| TASK STATEMENT |
In the lines below, the string "resolution" may appear; say how many lines hold it and give nothing more.

| RECORDS SHOWN |
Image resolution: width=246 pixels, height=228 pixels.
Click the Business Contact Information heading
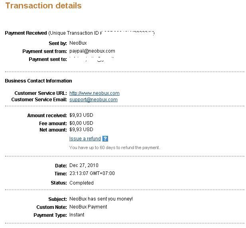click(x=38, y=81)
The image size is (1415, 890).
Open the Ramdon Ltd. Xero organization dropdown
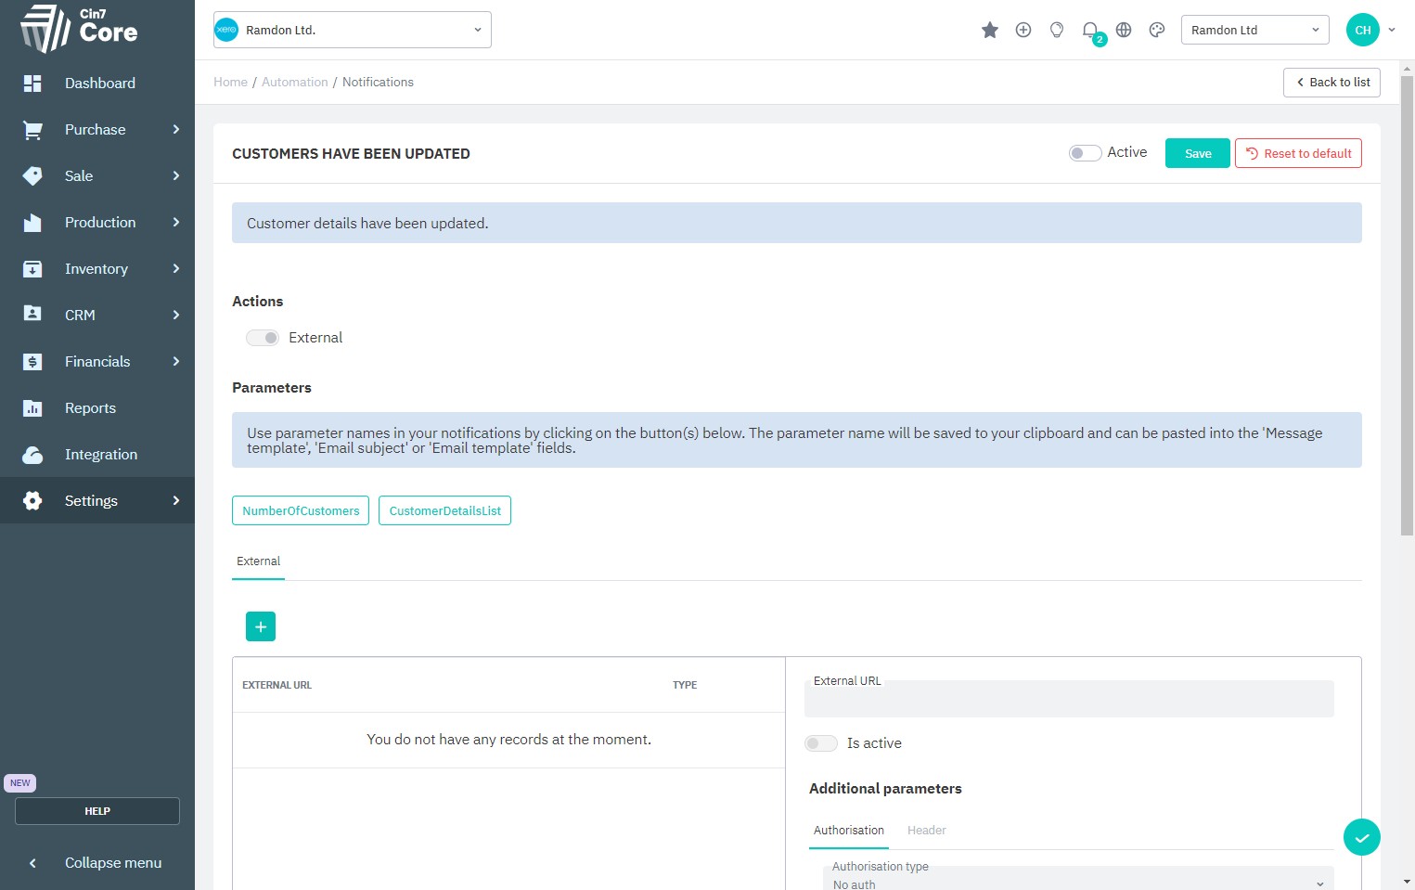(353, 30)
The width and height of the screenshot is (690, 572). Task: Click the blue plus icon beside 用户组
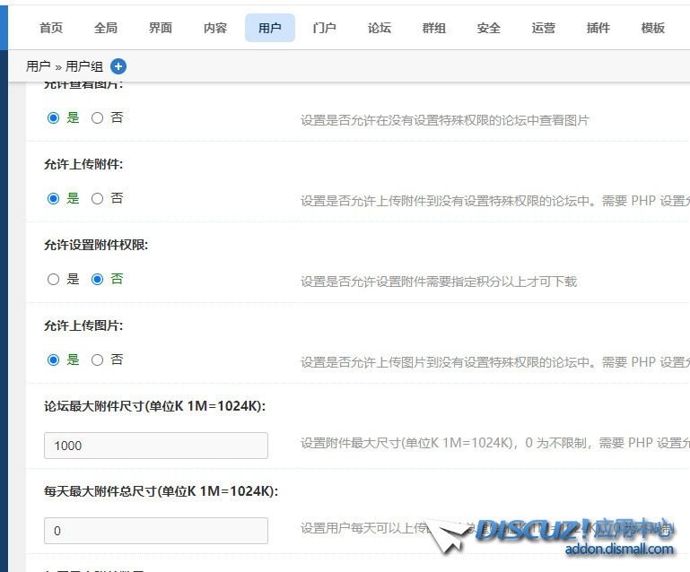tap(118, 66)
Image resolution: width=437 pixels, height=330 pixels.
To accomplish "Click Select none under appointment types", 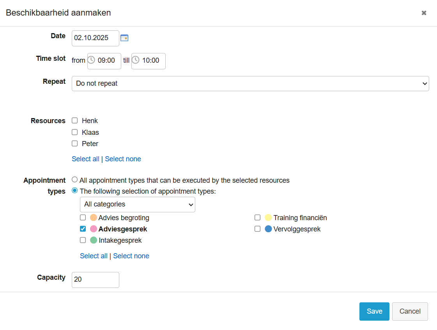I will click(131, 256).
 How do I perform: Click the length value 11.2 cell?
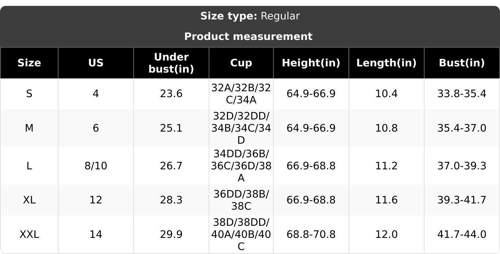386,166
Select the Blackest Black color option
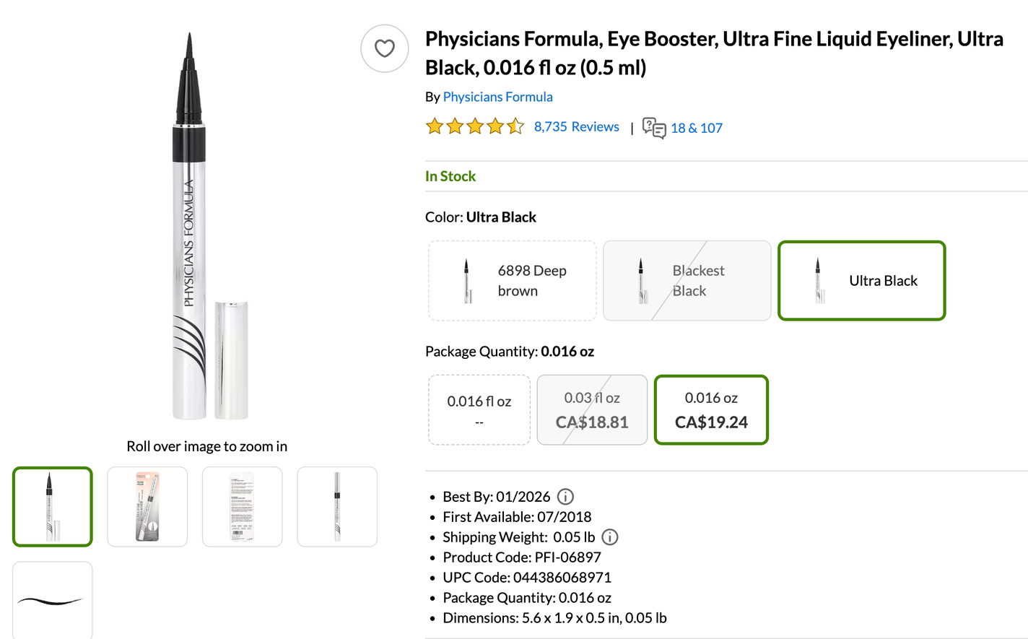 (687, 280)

==

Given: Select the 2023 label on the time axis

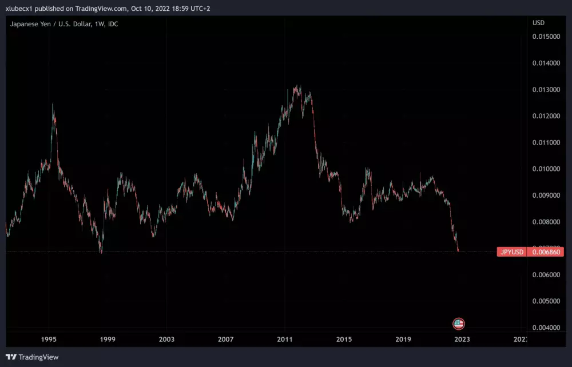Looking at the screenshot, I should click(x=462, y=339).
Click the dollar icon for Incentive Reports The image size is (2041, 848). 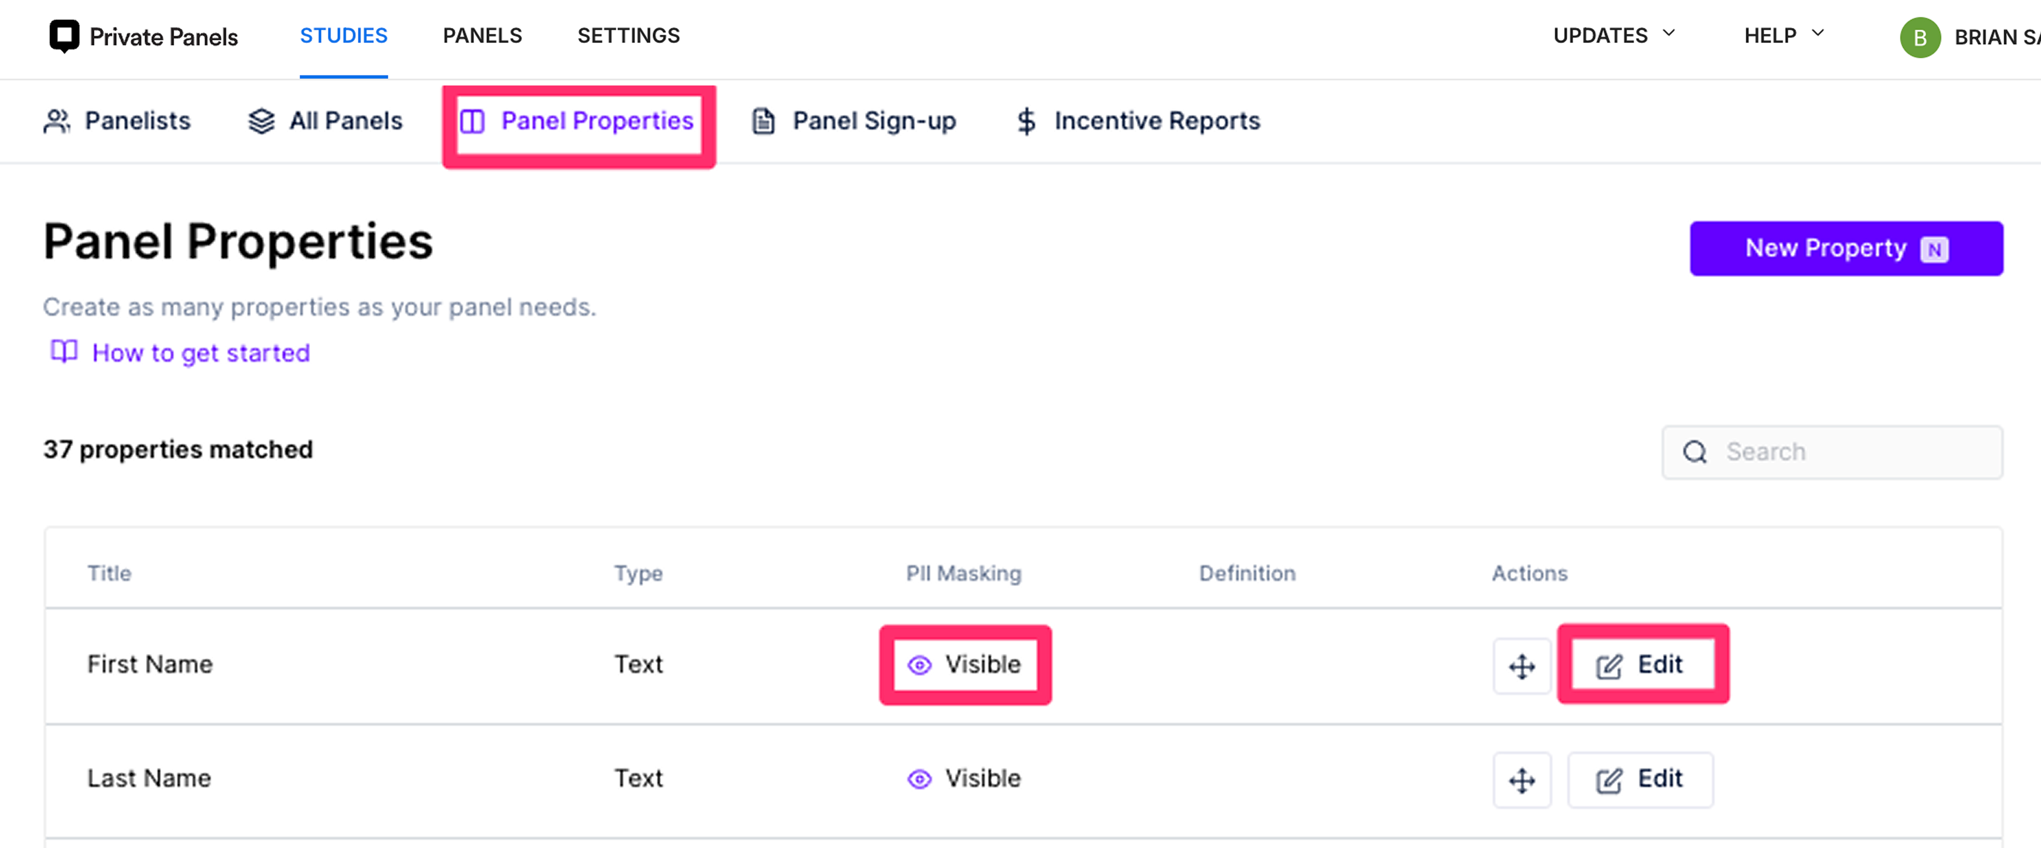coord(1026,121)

==

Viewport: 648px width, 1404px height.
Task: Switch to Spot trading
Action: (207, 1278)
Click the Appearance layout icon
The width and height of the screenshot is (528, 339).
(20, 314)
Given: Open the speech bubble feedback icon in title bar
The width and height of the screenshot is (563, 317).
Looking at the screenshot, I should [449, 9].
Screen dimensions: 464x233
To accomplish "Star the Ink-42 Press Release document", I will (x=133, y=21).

| RESULT BELOW |
2